▶ **Work task**
Given the entries below, would you transcribe exactly the lines starting at the one with "Where should I" and ending at the one with "Given: Click the", both kept, pictures omitted, nothing extra?

Saved entries

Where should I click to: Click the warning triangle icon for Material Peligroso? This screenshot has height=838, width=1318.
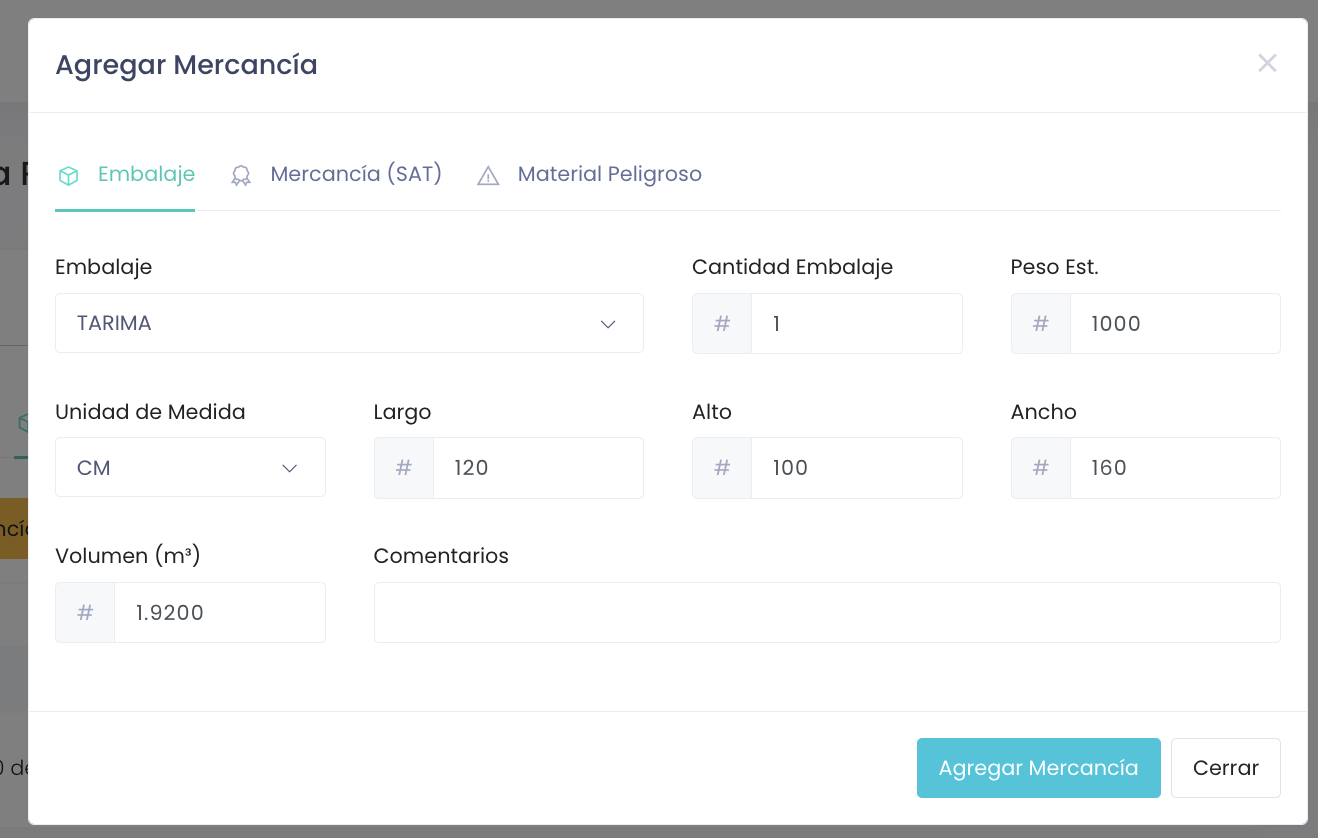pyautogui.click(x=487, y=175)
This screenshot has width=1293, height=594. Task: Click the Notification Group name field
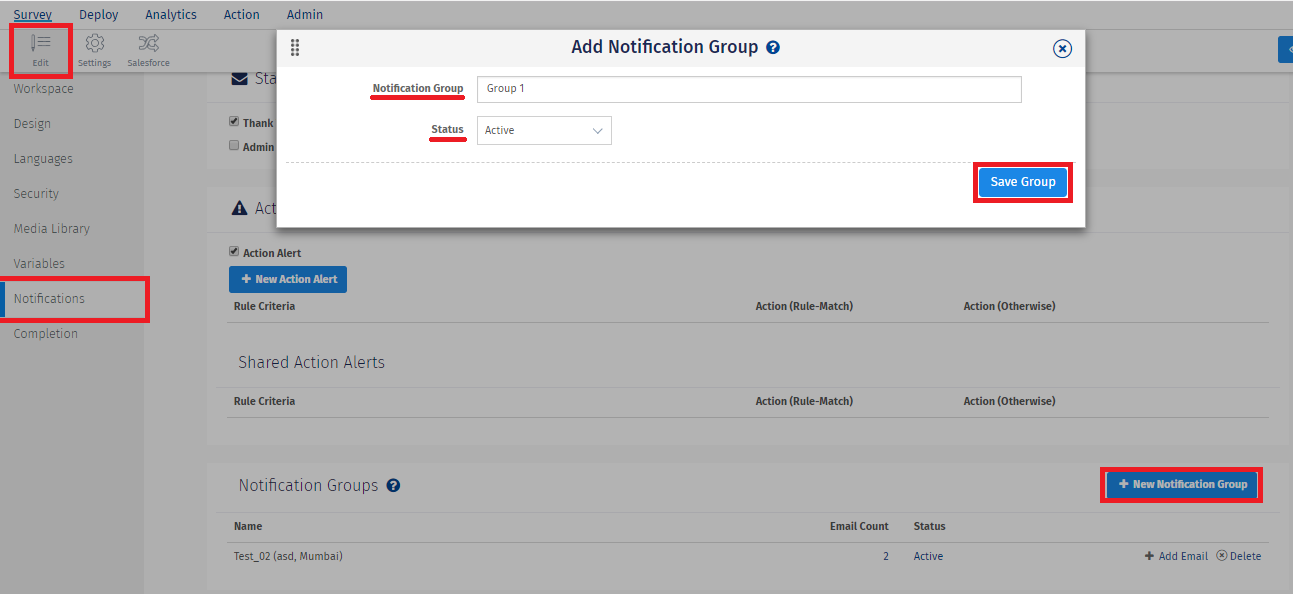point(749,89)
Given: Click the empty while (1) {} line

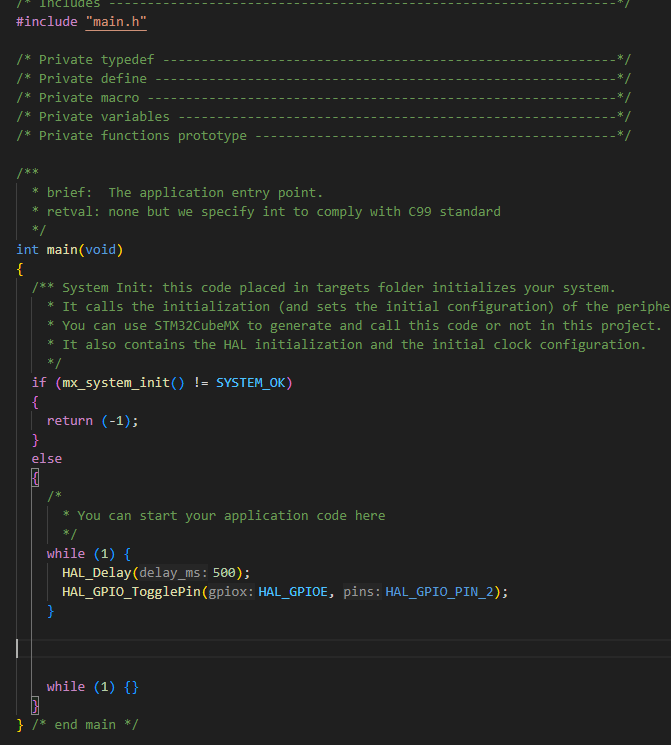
--
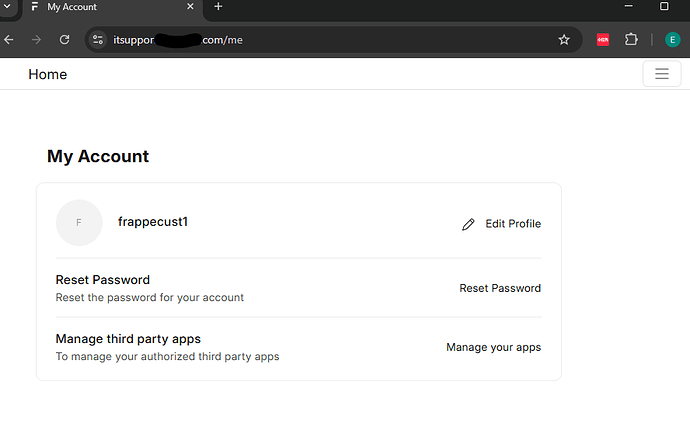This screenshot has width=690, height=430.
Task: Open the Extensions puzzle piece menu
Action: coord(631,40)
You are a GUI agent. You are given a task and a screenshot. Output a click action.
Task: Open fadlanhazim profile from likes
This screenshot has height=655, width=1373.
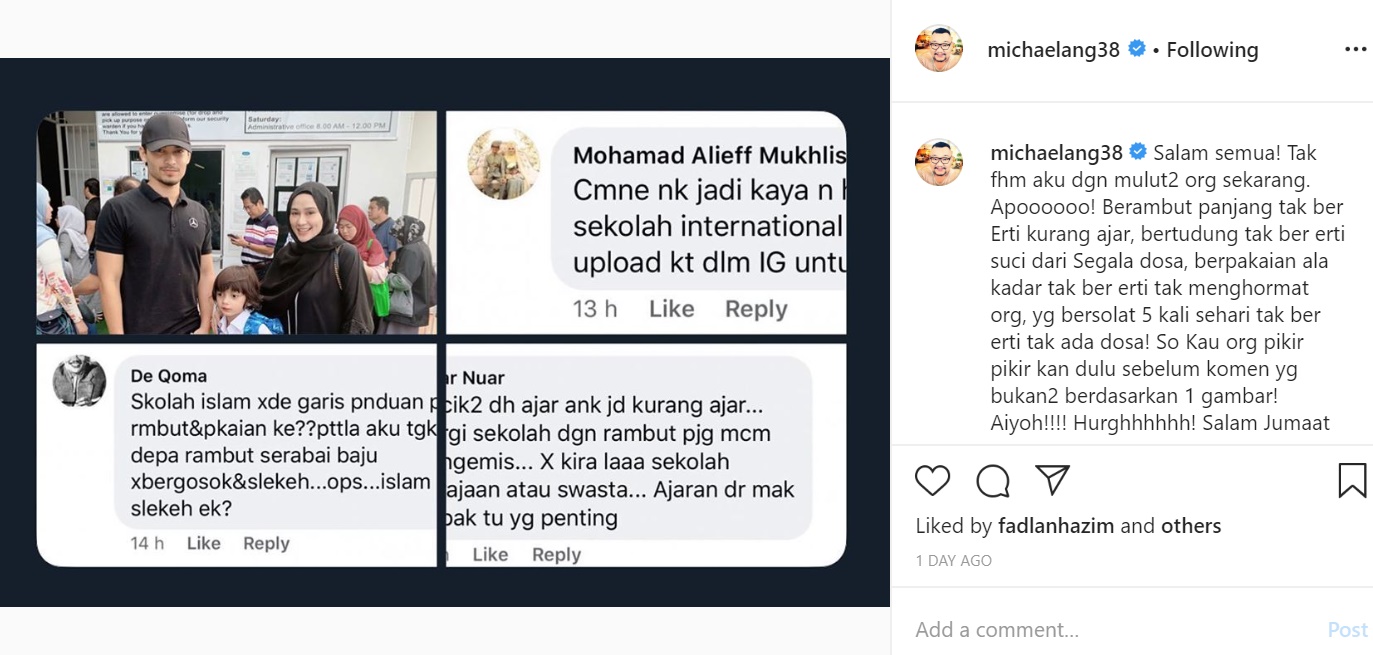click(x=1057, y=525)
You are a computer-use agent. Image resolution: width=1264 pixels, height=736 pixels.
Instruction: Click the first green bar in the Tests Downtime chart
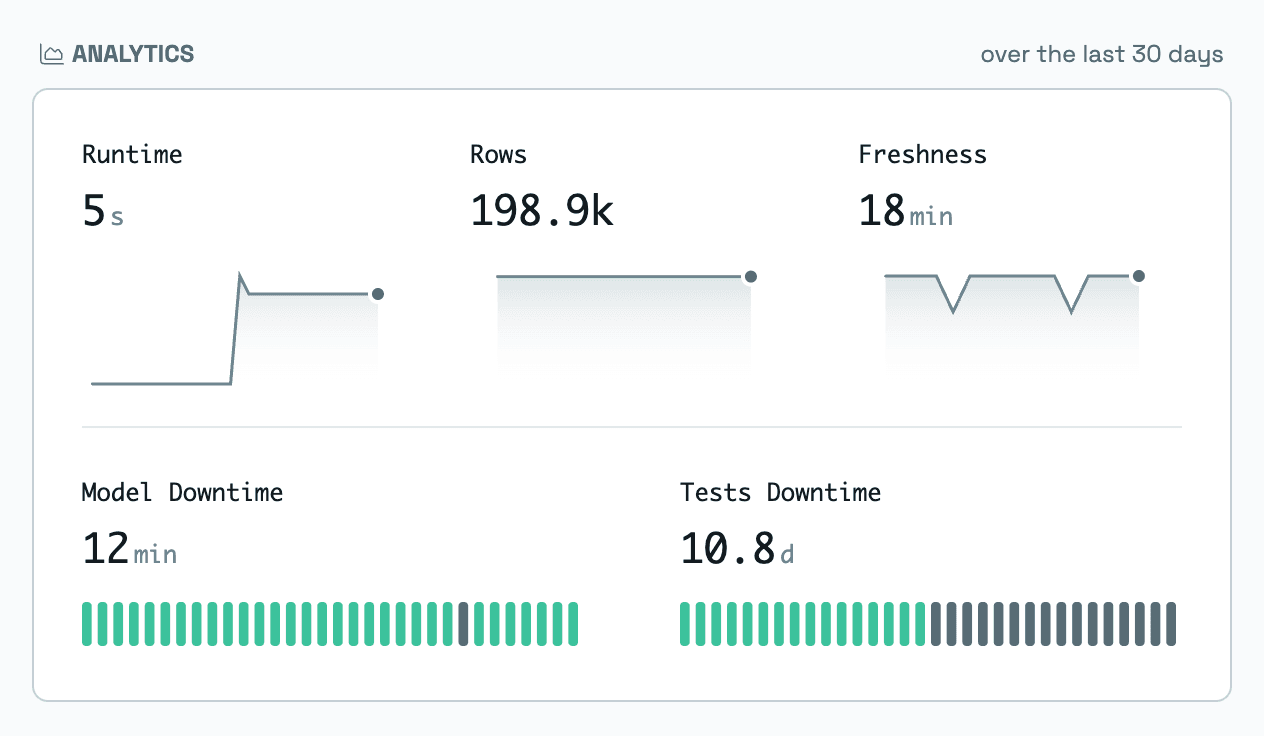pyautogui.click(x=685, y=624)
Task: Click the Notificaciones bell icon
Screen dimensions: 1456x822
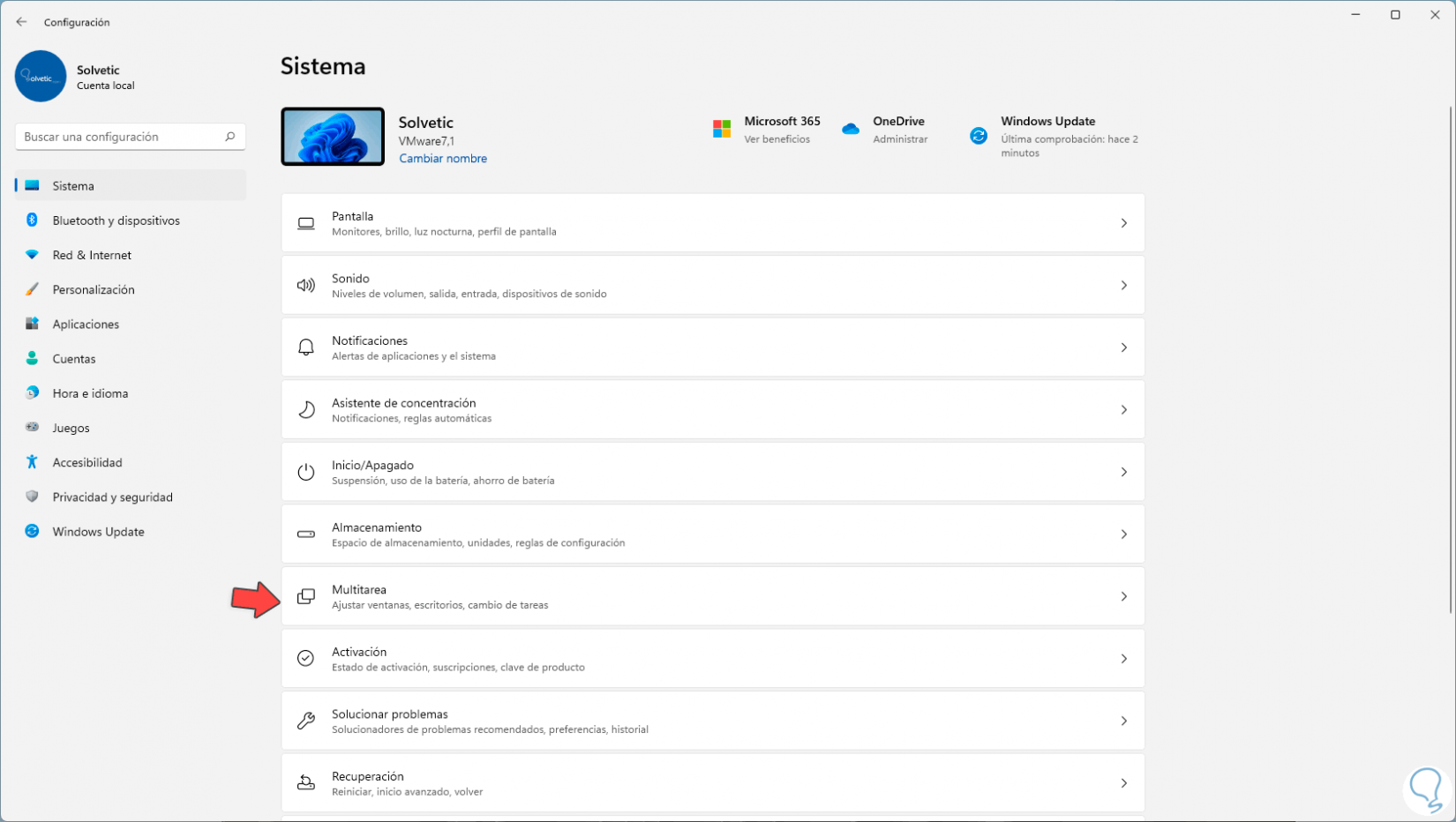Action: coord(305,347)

▶ **Result below**
Where should I click to: Click the warning triangle icon for Material Peligroso? This screenshot has height=838, width=1318.
pyautogui.click(x=487, y=175)
This screenshot has width=1293, height=594. Task: Click the Notification Group name field
point(749,89)
Given: Click the empty while (1) {} line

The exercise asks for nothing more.